Graphical “more like this” Query Building
I promised in an earlier blog post to talk about how to create queries over OWL in RDF. So here it is.
As Ivan alluded in his comment, there are some syntax issues with talking about OWL restrictions in RDF. What is he referring to? Well, let's take the same example in the last blog post, a datatype restriction about things with age>=21. We could write this in Manchester Syntax as
hasAge only xsd:integer [>=21]
But the OWL/RDF rendition of this is where the 'arcane' syntax comes in. We can see it just by looking at the source code in turtle, where it looks like this:
[] a owl:Restriction ;
owl:allValuesFrom
[ a rdfs:Datatype ;
owl:onDatatype xsd:integer ;
owl:withRestrictions
([ xsd:minInclusive 21])
] ;
owl:onProperty :hasAge .
In the last blog entry, we saw a rule that would match this sort of definition, so that we could classify persons of appropriate ages as Adults.
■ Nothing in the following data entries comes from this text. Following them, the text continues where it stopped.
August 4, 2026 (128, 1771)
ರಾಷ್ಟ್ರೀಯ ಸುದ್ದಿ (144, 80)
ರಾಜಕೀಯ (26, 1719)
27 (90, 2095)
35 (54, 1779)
That rule looked like this:
CONSTRUCT {
?x a ?restriction .
}
WHERE {
?datatype owl:onDatatype xsd:integer .
?datatype owl:withRestrictions ?var .
?datatype a rdfs:Datatype .
?restriction owl:allValuesFrom ?datatype .
?restriction a owl:Restriction .
?restriction owl:onProperty ?datatypeproperty .
?var rdf:first ?var1 .
?var1 xsd:minInclusive ?mval .
?x ?datatypeproperty ?val .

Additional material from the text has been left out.